Your little ball goes poof!
I CLEARLY WROTE: REFRIGERATED, with vibrations cancelled AND ALMOST IN
VACUUM. Both actions are measured. Vacuum can be as high as
one-trillionth that of sea level, which means there are about 10 million
molecules per cubic centimeter.
If you don't like the amplification to 750,000 Watts from 50 Watts, go
and comply with LIGO people, not to me.
<snip>
Reread what I wrote and find out why I suggested an 11 kg ball.
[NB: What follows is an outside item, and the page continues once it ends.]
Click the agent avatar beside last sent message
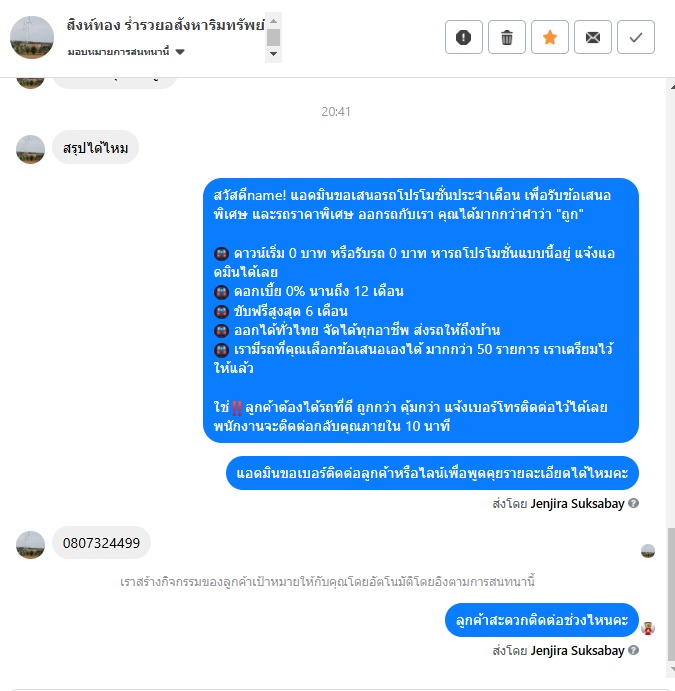Screen dimensions: 675x691 648,628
Try to understand that heat is E = mc^2 energy, too. Since
your little ball gets trashed because it overheats, USE the heat
for the experiment. Use the 5W laser to heat the ball.
>
I also showed what would happen if you reduced the size of
the ball (poof!). It's still ridiculous because the proposed
scales is too fragile to handle the weight.
I clearly wrote: 2 grams/cavity and 1,000 cm³ each.
I didn't say that the experiment was going to be cheap. Maybe it's in
the range of ten million USD.
The technology exists today, even when not available for anyone. It is
possible an ad-hoc setup, with materials and subsystems built for this
specific purpose.
Conclusion: The experiment is perfectly possible to be made in 2024.
There are more details left outside this reply, but better in this way.
The proposal is just a sketch, and I cited MAJOR ISSUES only.